Of course, there is the one subtlety here -- you are now using Oracle's RAC and ASM so you can use cheap hardware and storage. This stuff is totally proprietary, so if Oracle comes back come renewal time and doubles your per-CPU cost for the software, it's a helluva lot harder to rip it out than just porting stored-procedure code.
Well, it's easy enough to avoid their marketing calls. Just say, "thanks, it's working fine" and hang-up. It's not like they're going to lock your account or anything like that. Don't ask questions of the marketing droid, go to OTN or MetaLink or many of the DBA sites on the net.
Oracle also went gestapo at my site as well (state government), insisting on licenses for development databases (right or wrong, they've never done that before). They insist on the same number of CPU licenses for *all options* purchased. In our case, we have a big RAC install with 36 CPUs, but we also have many other non-RAC systems, on the order of 100's of CPUs. Oracle insists we should purchase the same number of RAC modules as Enterprise Database CPUs. This would mean we would have to purchase 100's of RAC CPU licenses even though we only have one RAC cluster. Furthermore, they won't allow you to mix user-licenses with CPU licenses (it's either one or the other).
We have many, many database installs due to our prior arrangement with Oracle for a "site license" which meant that we paid for a named-user license for every employee (10's of thousands of users). Over the years, Oracle databases have been created willy-nilly across the enterprise.

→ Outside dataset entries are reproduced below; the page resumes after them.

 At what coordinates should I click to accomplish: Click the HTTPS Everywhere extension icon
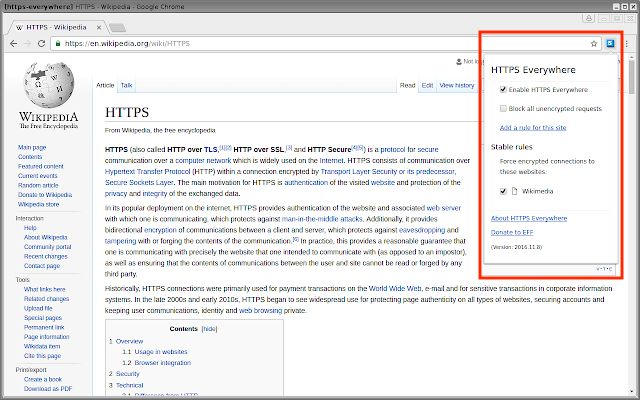coord(609,44)
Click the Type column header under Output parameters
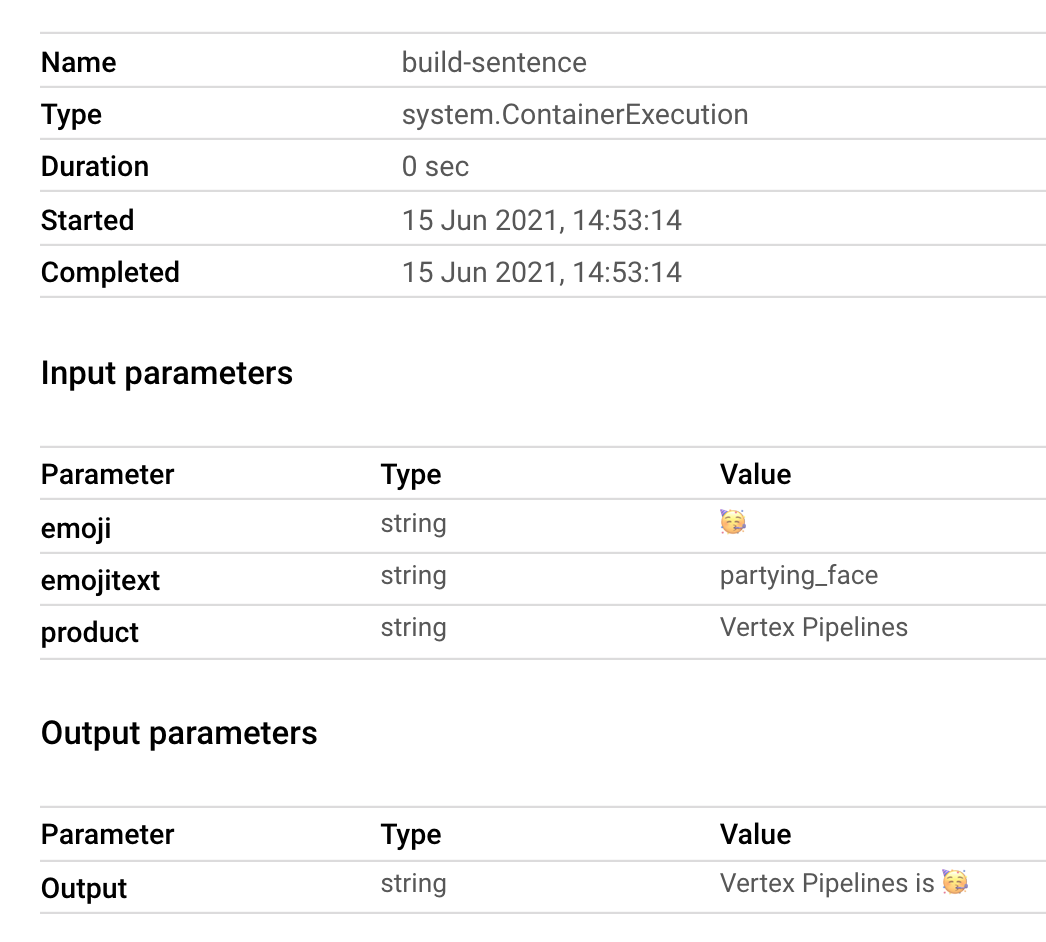This screenshot has width=1046, height=942. (410, 834)
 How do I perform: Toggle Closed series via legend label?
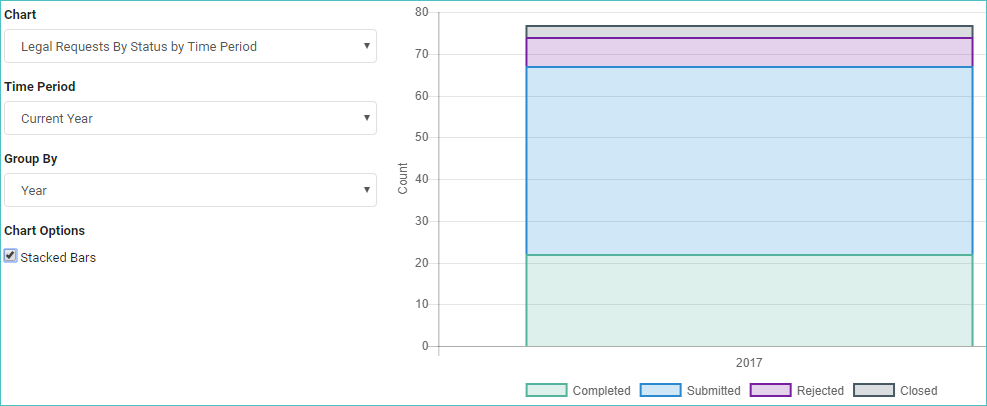[x=918, y=391]
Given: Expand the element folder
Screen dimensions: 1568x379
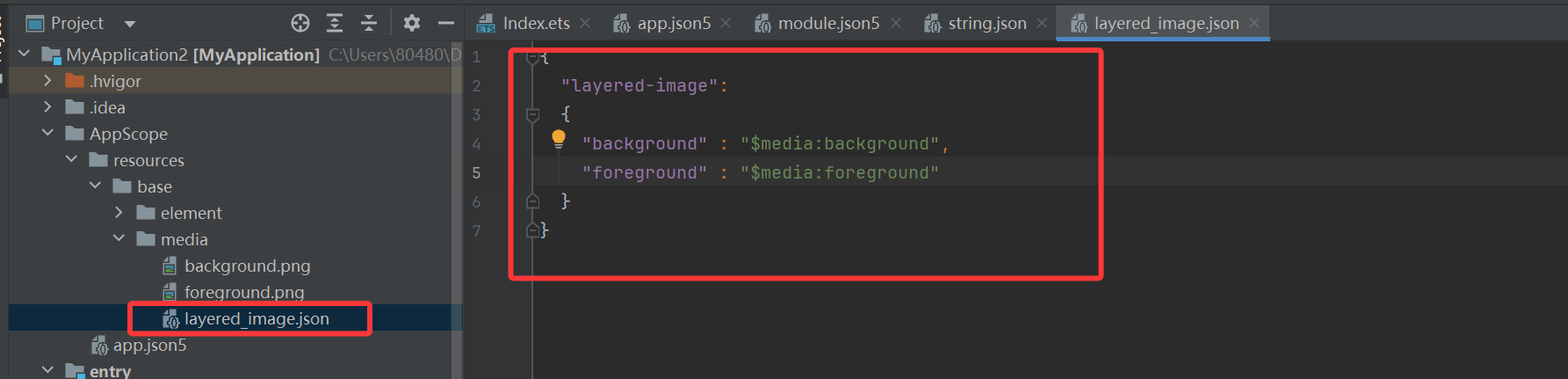Looking at the screenshot, I should pos(119,213).
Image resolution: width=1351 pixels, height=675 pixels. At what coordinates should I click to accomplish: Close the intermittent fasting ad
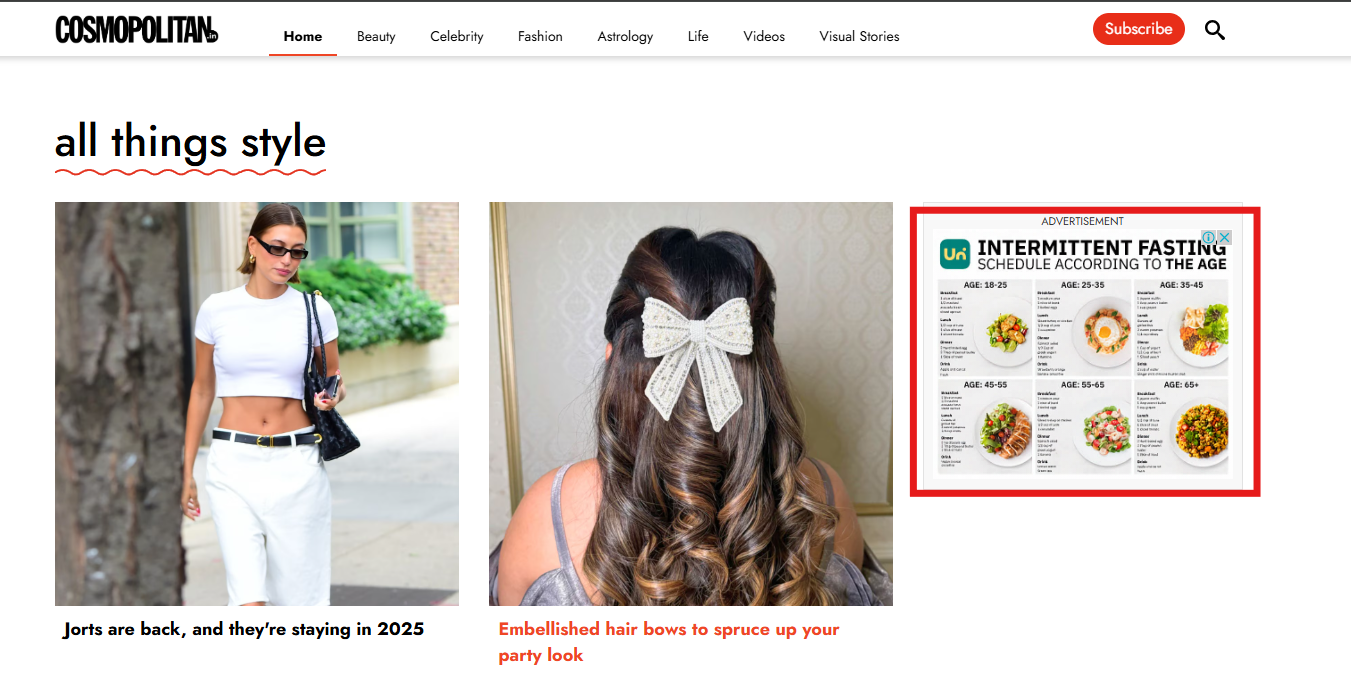[1224, 238]
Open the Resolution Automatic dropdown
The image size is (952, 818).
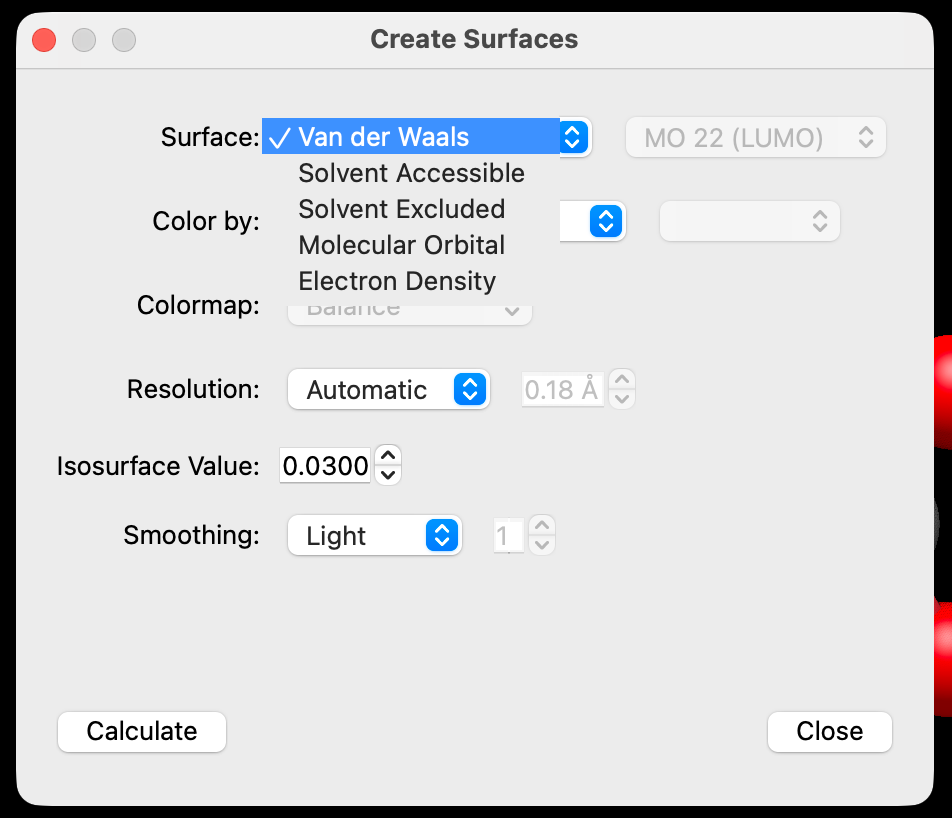coord(388,390)
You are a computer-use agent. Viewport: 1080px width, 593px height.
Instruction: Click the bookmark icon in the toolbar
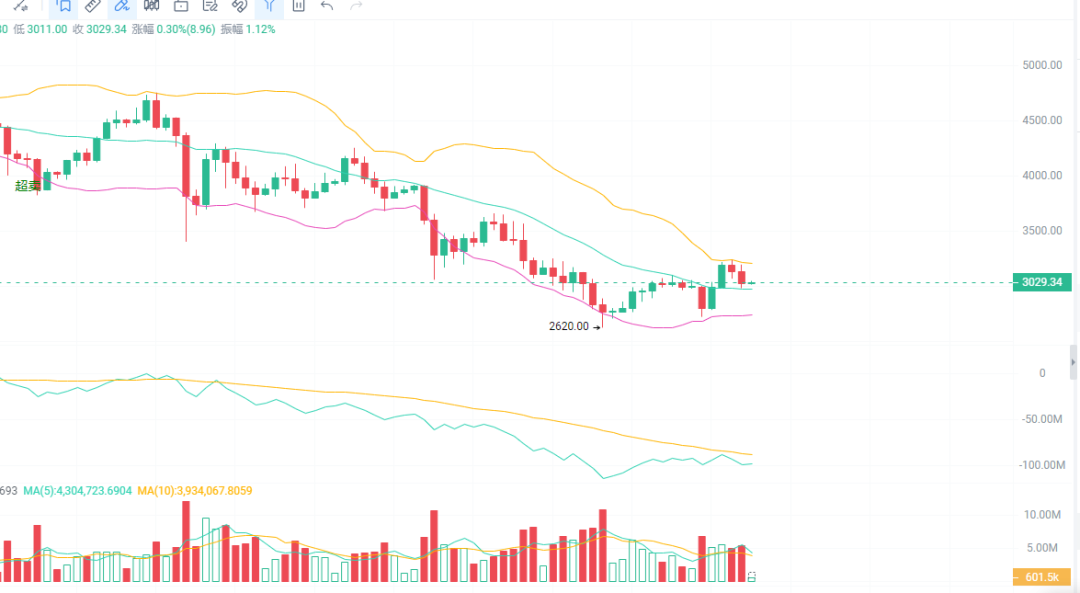click(x=64, y=6)
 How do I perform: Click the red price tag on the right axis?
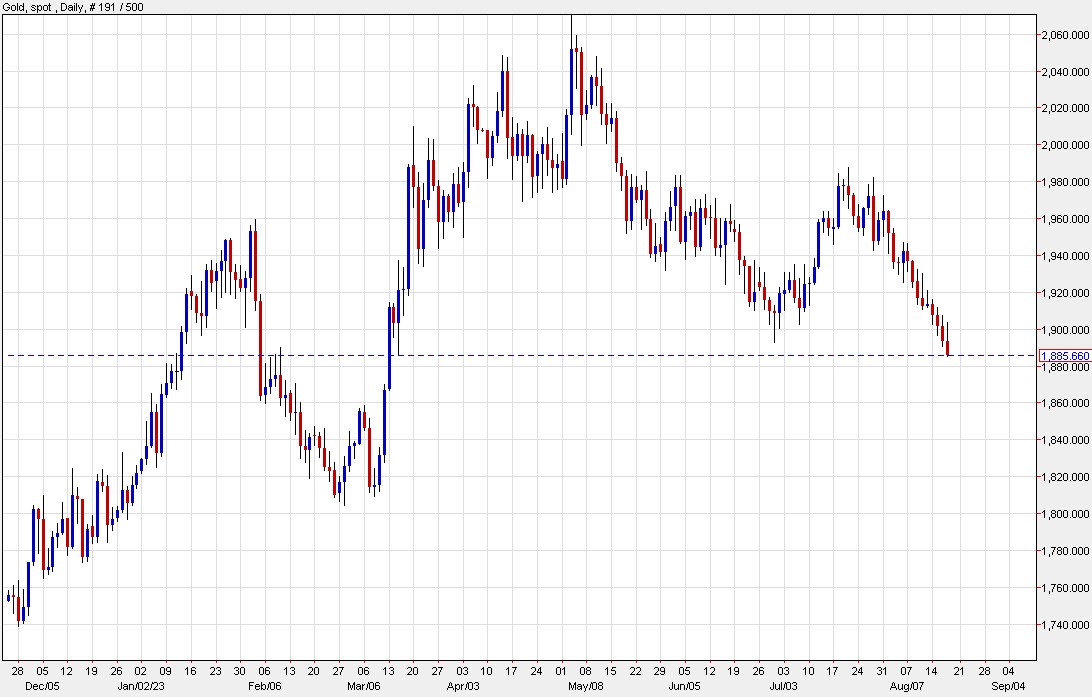tap(1063, 355)
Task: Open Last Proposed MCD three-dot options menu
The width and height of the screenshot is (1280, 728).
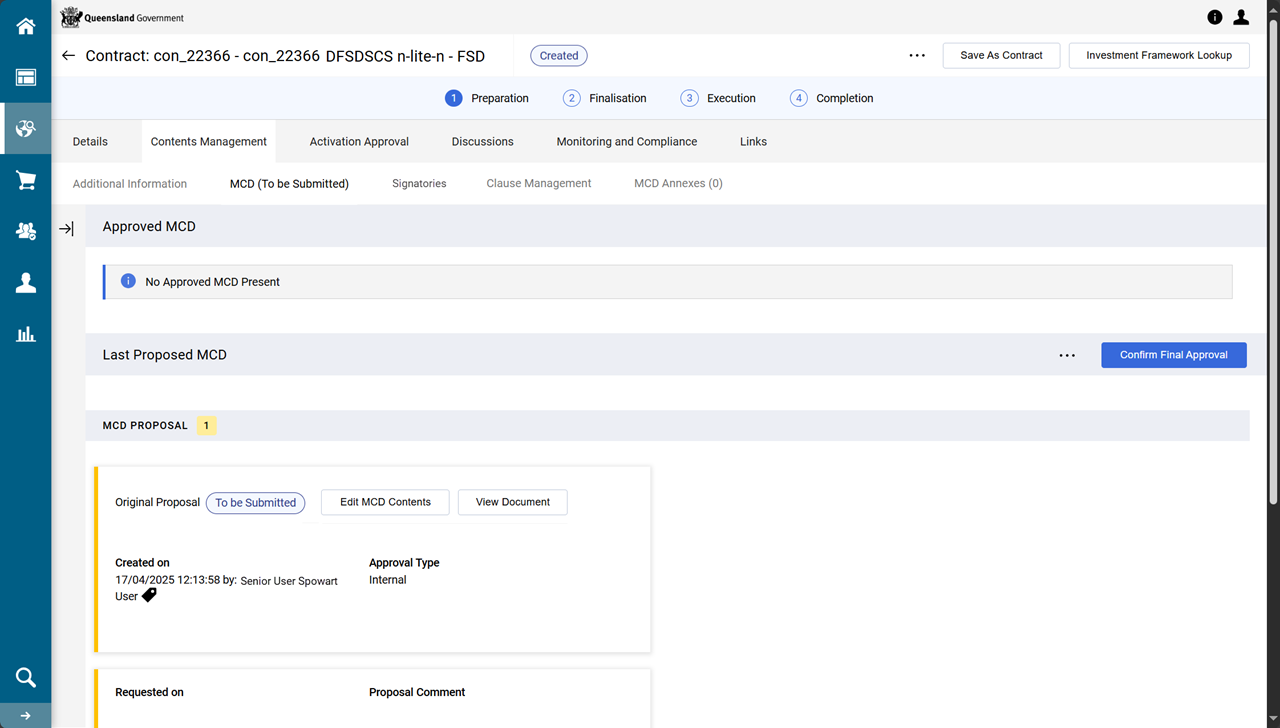Action: (x=1067, y=355)
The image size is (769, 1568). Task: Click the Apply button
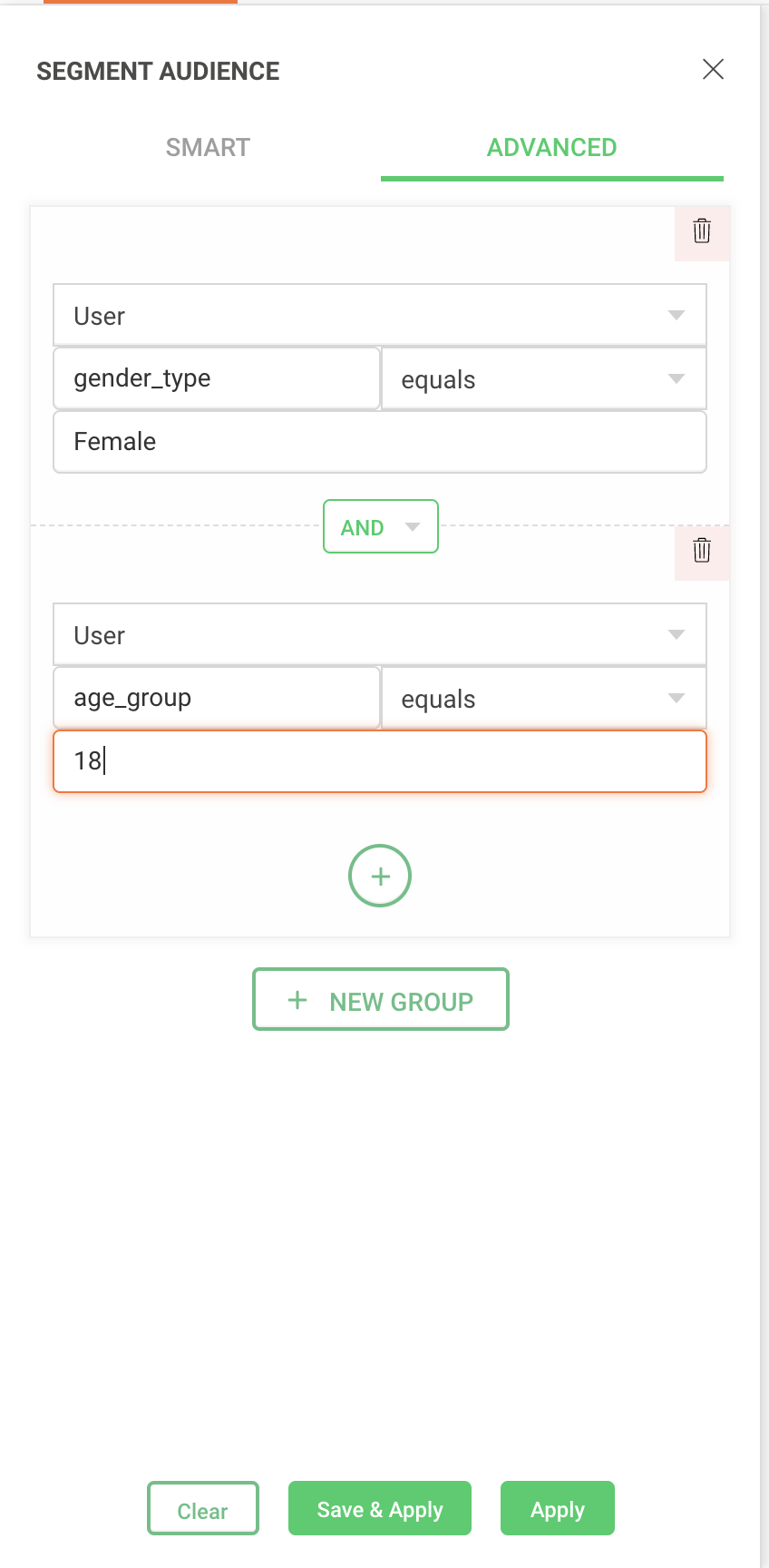coord(557,1510)
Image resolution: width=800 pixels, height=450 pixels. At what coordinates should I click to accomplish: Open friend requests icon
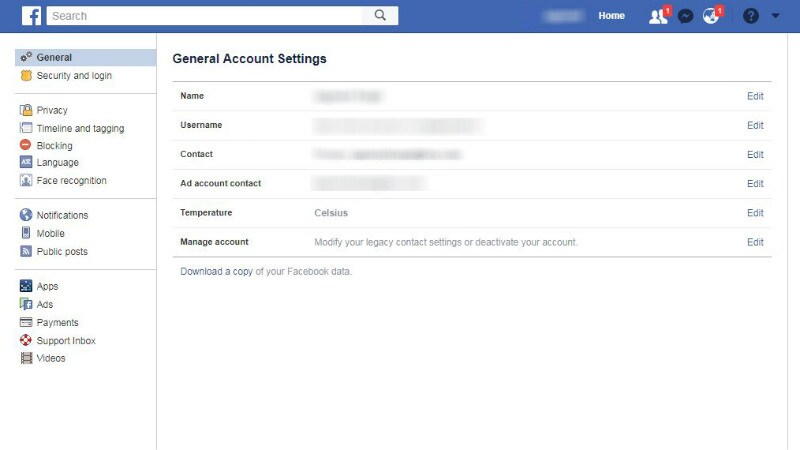point(657,16)
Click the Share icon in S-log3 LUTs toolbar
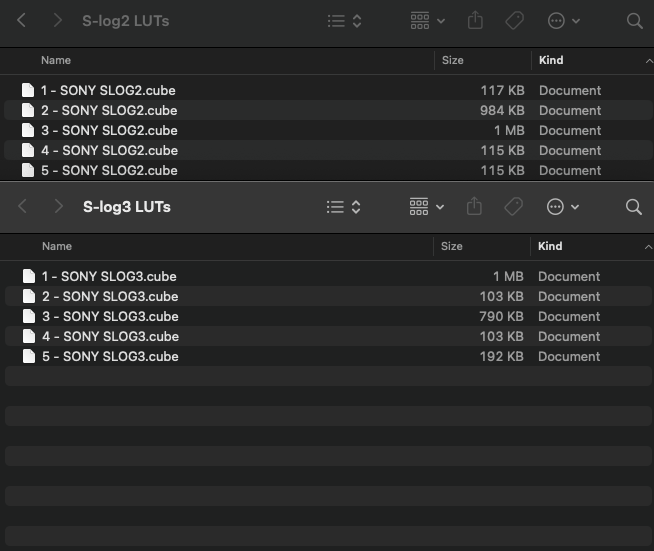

Since everything is going web-based now, Oracle won't talk to you about user-licensing for any database exposed to the net (potentially billions of named users - natch). For any web-exposed database, one can *only* purchase CPU licenses, so purchasing named-user licenses for internal use was not an option. Therefore, with all our little database servers throughout the enterprise, we were looking at a huge expense.
Beware Oracle licensing these days. Your milage may vary, but this is the new creedo, at least as far as my shop is concerned. We ended up negotiating all of this to something resembling reasonable, but it was a huge hassle and thankfully we have some leverage and a powerful CTO. Meanwhile, Postgress and yes, even MS SQL-Server databases are starting to become more prevalent around here.
I see a lot of comments here debating the relative merits and costs of Oracle's DBs versus PostGreSQL, MySQL and MS SQL Server. I don't believe those toys are Oracle's main competitors; they aren't in the same ballpark. In my experience, IBM's DB2 most certainly is in Oracle's league, if not ahead in some respects, but I see almost no mention of it here.
Does anyone have any experiences to share comparing Oracle's DB with a proper DB like DB2, rather than those other toys?